**Exercise requirements:**
Extract every line of the records that contains the word "Instruction". Case counts, so match only that exact capitalization.

Stored data entries:
—————

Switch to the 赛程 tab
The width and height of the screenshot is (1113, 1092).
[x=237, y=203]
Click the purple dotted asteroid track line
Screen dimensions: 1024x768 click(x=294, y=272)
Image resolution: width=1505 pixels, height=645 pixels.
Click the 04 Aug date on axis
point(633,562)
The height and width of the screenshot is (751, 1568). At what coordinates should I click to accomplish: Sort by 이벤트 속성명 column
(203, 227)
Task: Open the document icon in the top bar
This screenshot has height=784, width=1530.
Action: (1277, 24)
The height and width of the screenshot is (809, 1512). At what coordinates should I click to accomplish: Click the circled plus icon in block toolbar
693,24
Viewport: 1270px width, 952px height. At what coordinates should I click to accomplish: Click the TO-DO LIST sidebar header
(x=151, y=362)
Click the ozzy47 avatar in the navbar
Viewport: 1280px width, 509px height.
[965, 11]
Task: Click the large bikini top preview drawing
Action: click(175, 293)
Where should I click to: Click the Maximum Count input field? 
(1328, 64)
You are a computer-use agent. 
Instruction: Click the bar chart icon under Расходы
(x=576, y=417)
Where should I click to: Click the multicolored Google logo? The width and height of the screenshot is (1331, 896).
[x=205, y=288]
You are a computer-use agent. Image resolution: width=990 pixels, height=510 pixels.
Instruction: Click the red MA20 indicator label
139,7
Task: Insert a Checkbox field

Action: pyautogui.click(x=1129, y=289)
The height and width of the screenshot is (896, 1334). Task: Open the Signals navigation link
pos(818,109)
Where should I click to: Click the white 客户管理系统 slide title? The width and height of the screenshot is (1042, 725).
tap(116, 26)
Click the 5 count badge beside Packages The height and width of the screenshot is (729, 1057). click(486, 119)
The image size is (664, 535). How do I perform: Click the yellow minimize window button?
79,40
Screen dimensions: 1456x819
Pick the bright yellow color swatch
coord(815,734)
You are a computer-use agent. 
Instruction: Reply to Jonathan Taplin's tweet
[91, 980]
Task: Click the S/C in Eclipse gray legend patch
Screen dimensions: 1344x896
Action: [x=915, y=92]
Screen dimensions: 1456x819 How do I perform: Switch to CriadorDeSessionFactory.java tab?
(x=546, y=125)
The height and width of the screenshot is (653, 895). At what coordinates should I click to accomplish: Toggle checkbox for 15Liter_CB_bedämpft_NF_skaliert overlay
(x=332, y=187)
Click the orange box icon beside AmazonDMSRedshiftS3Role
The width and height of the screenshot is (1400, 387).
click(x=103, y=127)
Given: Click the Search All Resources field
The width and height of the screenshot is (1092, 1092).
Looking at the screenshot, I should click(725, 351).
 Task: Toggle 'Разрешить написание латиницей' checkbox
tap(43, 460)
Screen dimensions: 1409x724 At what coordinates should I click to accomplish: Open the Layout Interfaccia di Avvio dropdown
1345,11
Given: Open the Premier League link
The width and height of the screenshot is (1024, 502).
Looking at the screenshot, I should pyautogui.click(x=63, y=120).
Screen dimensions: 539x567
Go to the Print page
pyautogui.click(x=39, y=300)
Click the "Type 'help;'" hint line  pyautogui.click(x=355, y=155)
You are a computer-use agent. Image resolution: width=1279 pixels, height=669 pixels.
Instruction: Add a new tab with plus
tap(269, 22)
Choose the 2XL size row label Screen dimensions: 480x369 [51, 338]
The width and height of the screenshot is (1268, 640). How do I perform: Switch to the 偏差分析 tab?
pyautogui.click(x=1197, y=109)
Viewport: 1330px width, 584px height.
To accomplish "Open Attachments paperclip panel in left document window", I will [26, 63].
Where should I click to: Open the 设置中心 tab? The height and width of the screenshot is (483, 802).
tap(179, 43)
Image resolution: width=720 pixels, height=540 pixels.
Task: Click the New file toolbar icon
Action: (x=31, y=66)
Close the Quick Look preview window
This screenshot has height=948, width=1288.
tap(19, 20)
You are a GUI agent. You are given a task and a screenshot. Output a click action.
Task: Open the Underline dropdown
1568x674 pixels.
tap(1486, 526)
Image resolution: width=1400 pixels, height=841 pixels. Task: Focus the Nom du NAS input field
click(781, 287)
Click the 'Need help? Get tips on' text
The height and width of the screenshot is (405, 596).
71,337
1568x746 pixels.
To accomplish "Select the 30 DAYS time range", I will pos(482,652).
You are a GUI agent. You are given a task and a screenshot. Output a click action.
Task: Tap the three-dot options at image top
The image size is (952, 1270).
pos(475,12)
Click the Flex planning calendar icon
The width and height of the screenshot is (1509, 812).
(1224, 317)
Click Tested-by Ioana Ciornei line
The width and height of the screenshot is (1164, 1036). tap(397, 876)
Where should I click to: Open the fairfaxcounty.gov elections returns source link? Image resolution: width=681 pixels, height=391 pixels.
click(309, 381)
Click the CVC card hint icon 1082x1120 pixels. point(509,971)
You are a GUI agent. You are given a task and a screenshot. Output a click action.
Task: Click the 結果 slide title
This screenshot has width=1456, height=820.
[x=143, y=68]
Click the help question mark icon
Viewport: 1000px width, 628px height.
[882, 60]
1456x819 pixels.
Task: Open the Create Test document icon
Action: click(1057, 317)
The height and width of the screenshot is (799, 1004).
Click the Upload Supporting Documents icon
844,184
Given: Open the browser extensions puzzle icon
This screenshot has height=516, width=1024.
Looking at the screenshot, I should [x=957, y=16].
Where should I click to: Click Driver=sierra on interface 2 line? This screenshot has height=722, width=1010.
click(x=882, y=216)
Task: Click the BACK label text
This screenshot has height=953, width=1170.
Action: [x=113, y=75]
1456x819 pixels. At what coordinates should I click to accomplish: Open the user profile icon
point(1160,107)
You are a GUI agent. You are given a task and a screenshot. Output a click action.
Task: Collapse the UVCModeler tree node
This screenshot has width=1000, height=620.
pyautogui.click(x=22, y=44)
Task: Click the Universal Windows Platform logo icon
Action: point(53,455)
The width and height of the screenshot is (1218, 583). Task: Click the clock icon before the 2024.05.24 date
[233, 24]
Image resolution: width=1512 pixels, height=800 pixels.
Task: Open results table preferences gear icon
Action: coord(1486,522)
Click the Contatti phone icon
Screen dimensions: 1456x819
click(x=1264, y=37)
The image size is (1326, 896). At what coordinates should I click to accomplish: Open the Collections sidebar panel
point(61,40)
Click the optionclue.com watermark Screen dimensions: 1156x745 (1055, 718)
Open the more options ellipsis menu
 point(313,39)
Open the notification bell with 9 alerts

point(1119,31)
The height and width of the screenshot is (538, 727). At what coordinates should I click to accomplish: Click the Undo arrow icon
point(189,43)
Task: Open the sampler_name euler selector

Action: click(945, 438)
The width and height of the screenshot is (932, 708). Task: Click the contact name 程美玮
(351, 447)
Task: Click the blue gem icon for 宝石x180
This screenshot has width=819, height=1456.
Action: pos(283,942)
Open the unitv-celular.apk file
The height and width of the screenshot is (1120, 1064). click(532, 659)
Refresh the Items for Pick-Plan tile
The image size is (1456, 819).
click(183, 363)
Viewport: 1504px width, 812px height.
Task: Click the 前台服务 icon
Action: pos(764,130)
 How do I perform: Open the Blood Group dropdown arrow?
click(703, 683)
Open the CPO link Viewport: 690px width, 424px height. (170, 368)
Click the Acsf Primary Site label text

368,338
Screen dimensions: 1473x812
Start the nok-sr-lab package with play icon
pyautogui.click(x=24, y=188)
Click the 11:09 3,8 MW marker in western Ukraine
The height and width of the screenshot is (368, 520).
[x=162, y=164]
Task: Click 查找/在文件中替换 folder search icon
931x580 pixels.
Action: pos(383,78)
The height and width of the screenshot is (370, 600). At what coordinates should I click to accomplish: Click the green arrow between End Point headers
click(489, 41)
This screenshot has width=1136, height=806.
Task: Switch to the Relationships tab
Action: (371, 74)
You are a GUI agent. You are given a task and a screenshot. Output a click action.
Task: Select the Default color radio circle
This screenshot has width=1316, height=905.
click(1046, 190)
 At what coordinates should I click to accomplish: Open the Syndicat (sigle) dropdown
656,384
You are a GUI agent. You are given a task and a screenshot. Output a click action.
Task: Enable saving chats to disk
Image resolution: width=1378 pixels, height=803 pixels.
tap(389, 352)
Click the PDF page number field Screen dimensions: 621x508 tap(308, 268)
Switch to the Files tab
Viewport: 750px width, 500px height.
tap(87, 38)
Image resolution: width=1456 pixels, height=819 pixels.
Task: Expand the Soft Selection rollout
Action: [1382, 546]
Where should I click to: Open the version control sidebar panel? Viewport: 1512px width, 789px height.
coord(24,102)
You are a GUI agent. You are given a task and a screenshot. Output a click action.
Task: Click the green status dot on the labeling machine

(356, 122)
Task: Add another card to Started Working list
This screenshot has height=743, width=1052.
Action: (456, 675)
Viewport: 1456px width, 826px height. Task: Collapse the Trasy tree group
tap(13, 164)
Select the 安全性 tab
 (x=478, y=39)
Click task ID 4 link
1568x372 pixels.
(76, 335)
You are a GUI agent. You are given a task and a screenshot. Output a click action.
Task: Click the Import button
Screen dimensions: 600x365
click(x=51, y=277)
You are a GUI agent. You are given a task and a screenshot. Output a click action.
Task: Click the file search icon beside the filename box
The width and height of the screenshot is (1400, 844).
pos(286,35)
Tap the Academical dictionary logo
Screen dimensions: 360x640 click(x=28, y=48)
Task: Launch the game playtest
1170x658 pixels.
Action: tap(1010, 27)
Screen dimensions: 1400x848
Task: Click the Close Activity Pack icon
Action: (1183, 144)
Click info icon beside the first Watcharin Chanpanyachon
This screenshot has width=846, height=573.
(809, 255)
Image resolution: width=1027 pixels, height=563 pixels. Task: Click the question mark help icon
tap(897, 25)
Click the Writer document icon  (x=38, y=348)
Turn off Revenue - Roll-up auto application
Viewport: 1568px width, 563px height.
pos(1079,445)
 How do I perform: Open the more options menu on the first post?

—————

**Finished exercise:**
Instruction: Click the bar chart icon under Расходы
Instruction: Click the red MA20 indicator label
Instruction: Reply to Jonathan Taplin's tweet
Instruction: Add a new tab with plus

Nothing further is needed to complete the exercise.